On the surface, it seems this all started with an unachievable, wrongheaded target: the Coalition Government’s promise to cut net migration to the “tens of thousands.” Determined to show they would be ‘firm’ on immigrants—and sticking to the well-worn script that immigration was a ‘problem’ to be dealt with—they promised to “get the numbers down.” Or, in real terms, to make it harder for people to come into the country and more difficult for people who couldn’t show the right documents on demand to stay.

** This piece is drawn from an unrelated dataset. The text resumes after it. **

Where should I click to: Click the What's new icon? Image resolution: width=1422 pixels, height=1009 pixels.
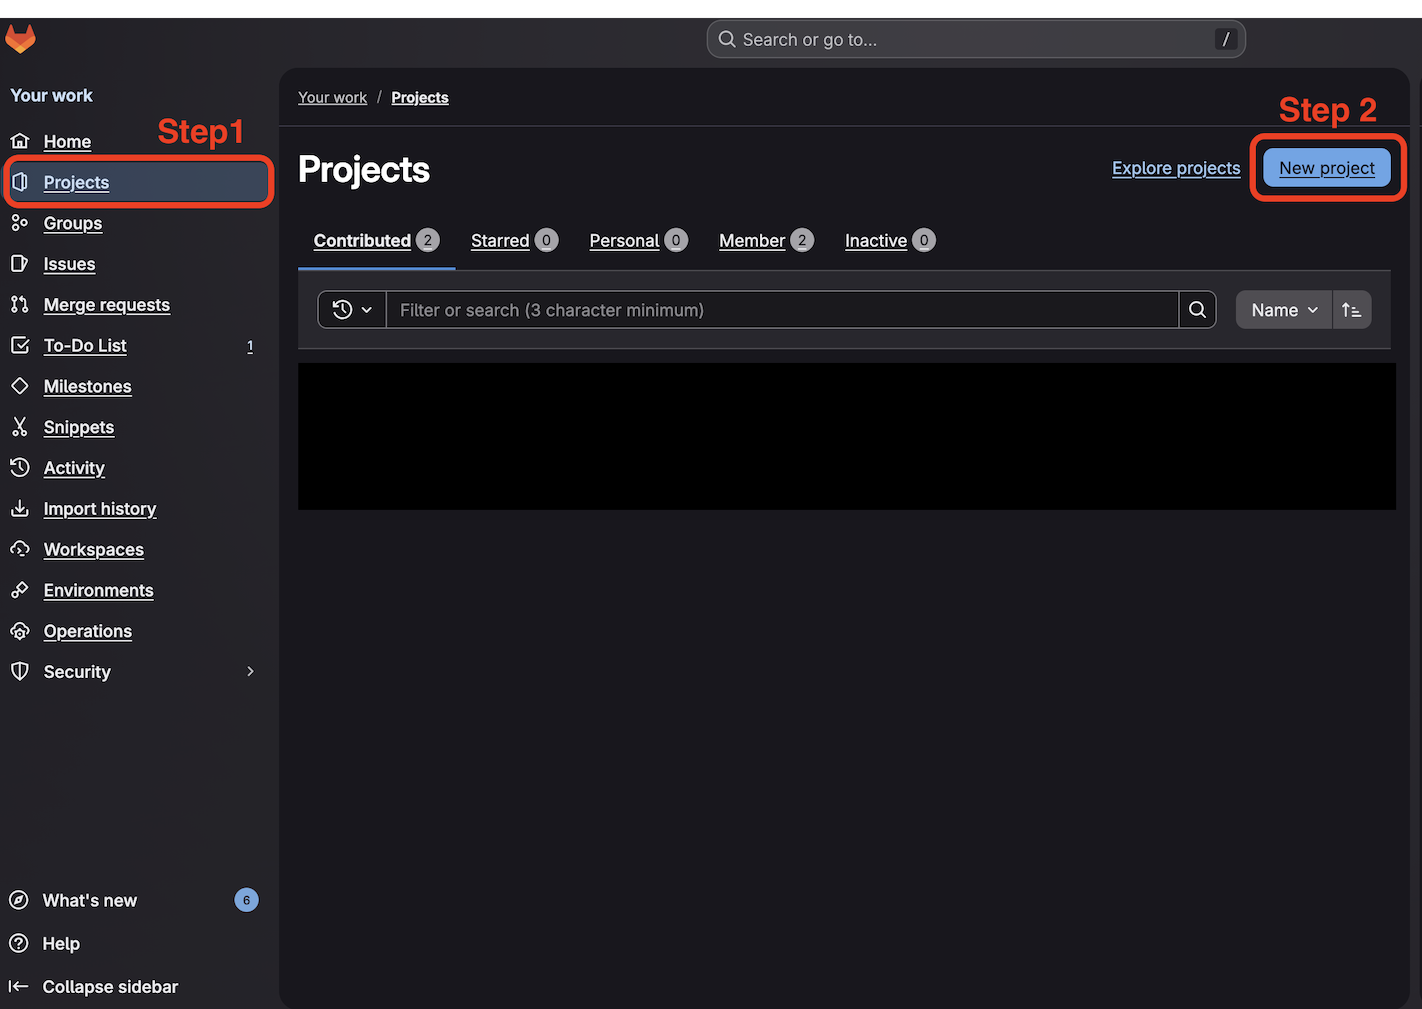click(20, 900)
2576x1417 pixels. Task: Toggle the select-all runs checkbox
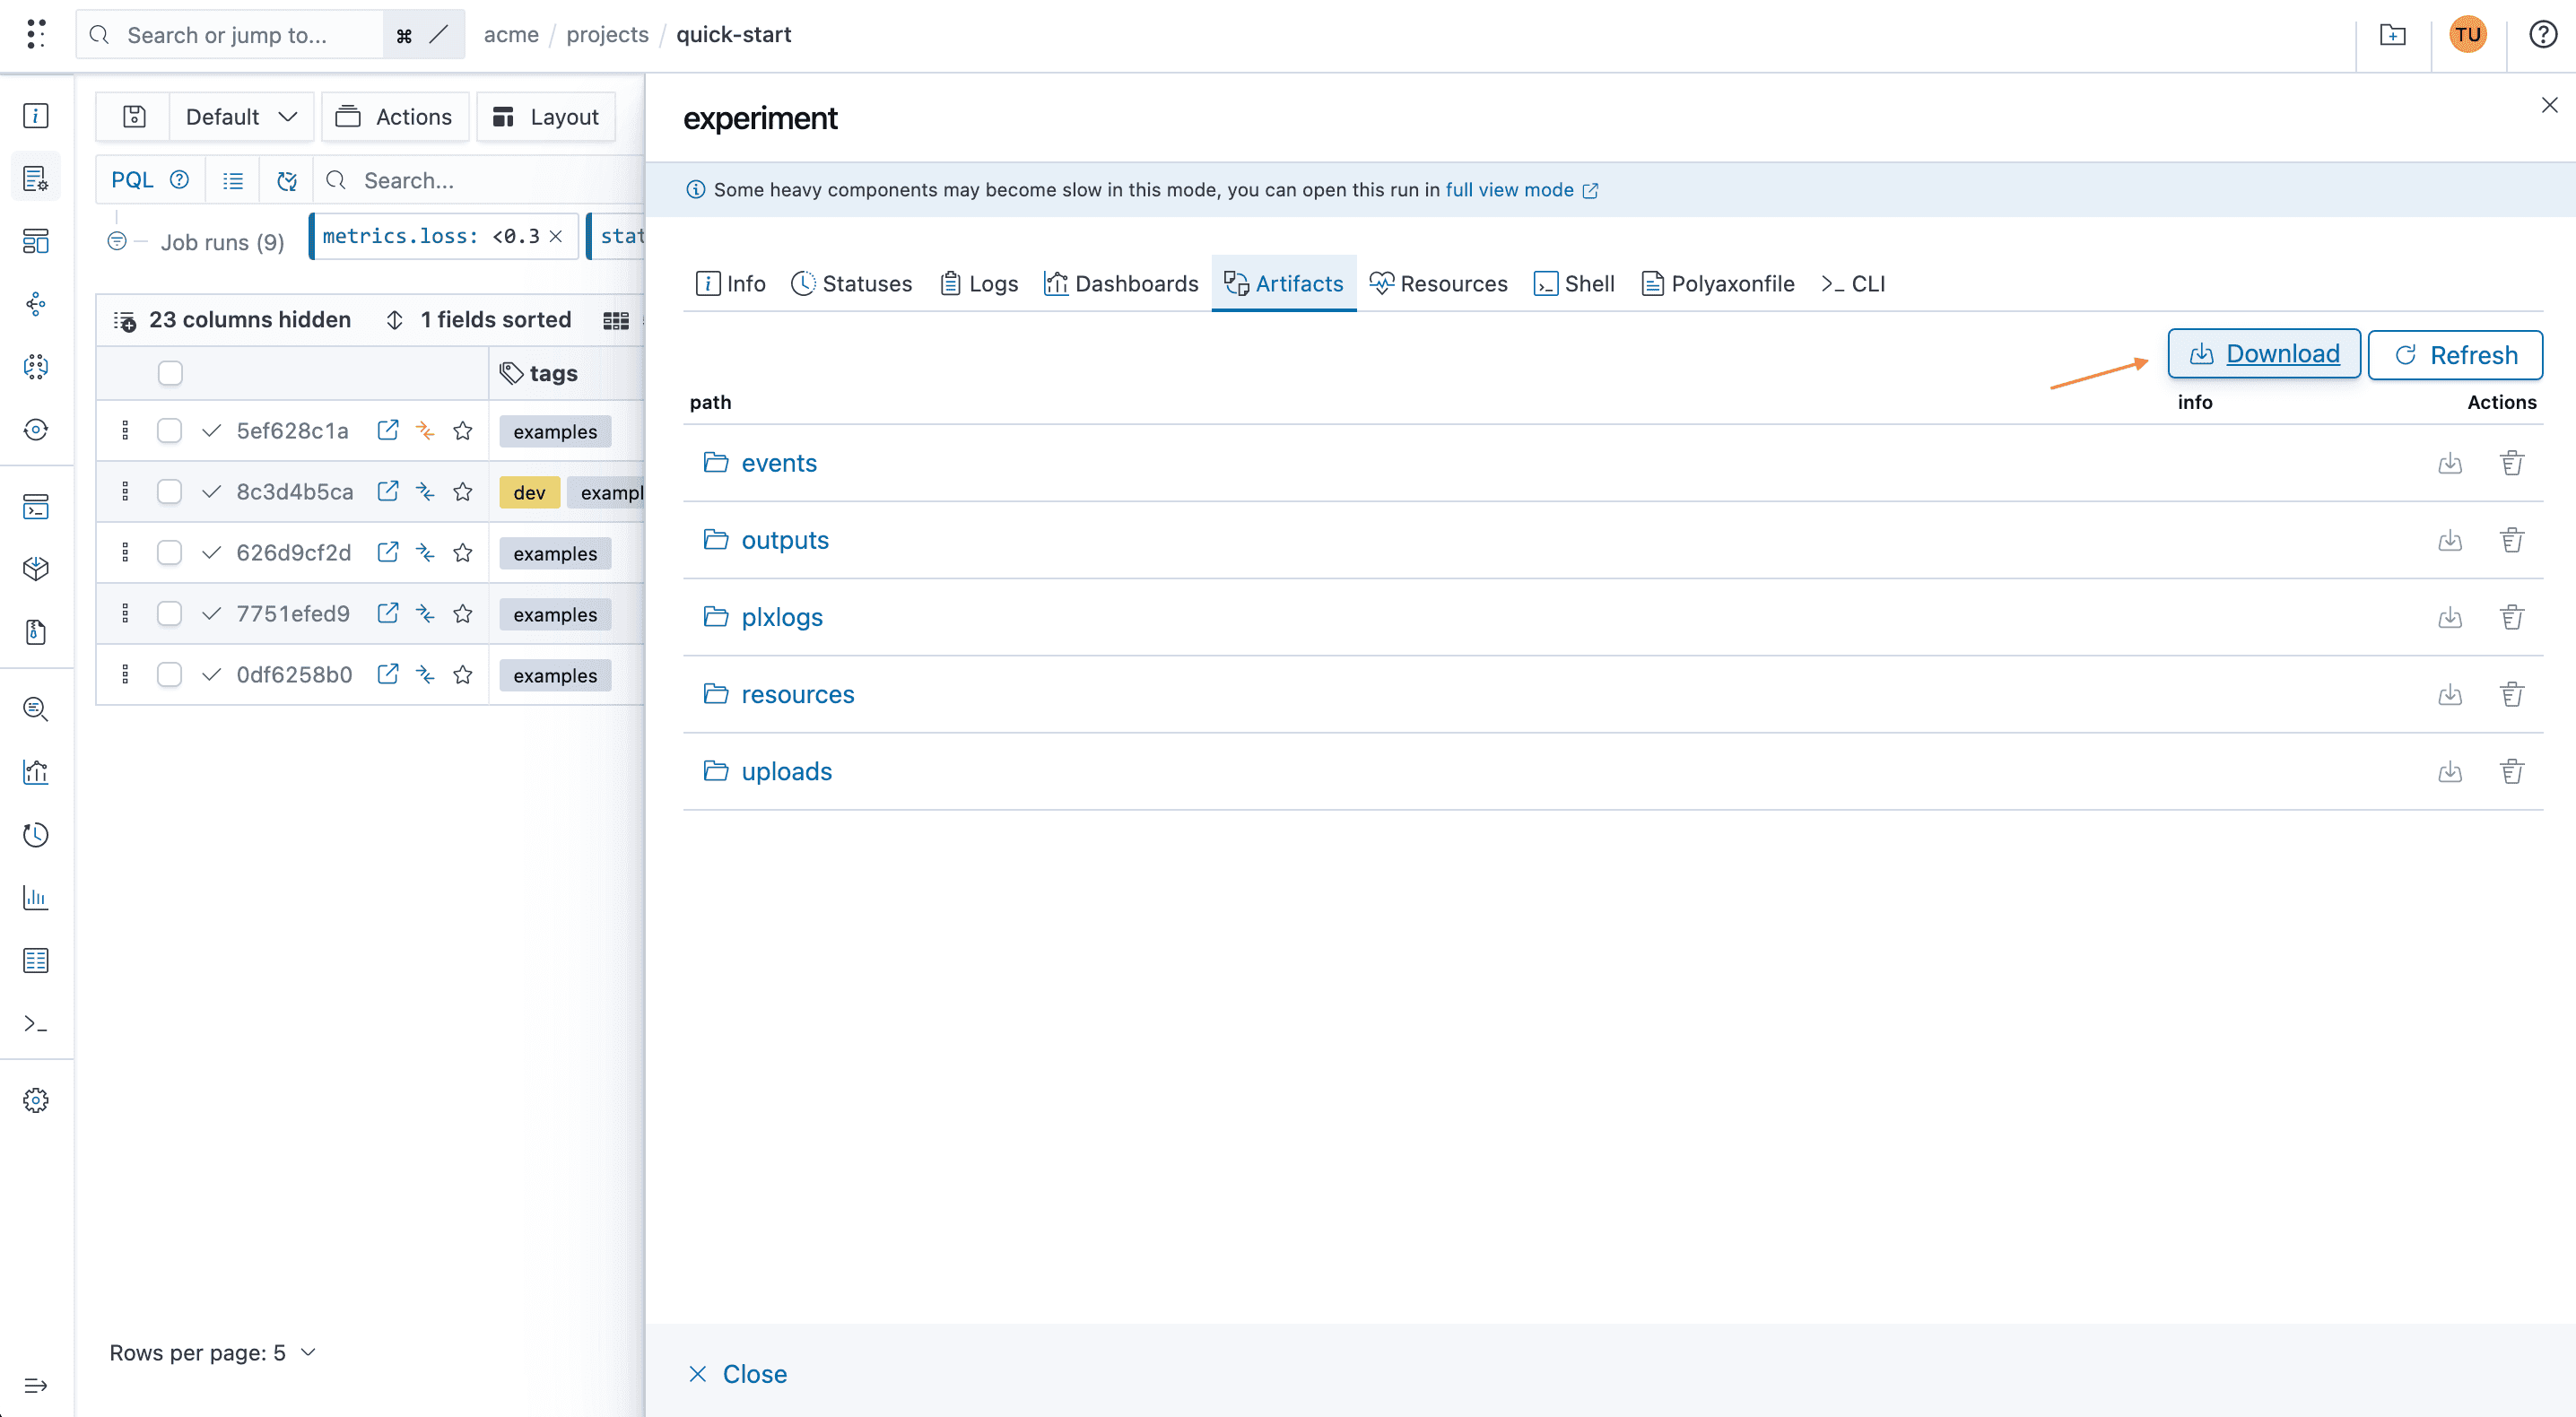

When Theresa May was home secretary she therefore set out to create a “really hostile environment for illegal immigrants” through a litany of aggressive measures in the 2014 and 2016 Immigration Acts. As a result, people are now stopped from accessing “non-urgent” medical care if they didn’t have the right papers. Employers, landlords and bank staff have been turned into border guards. For thousands of people, the rule became “deport first, appeal later.

It was in the 2014 Act that the government quietly took away the protection that would stop long-term residents, like the Windrush generation, being deported. It is because of these rules that British citizens have been denied healthcare, and lost their jobs, their pensions and their dignity, unless they can provide four pieces of evidence for every year they’ve been in the country.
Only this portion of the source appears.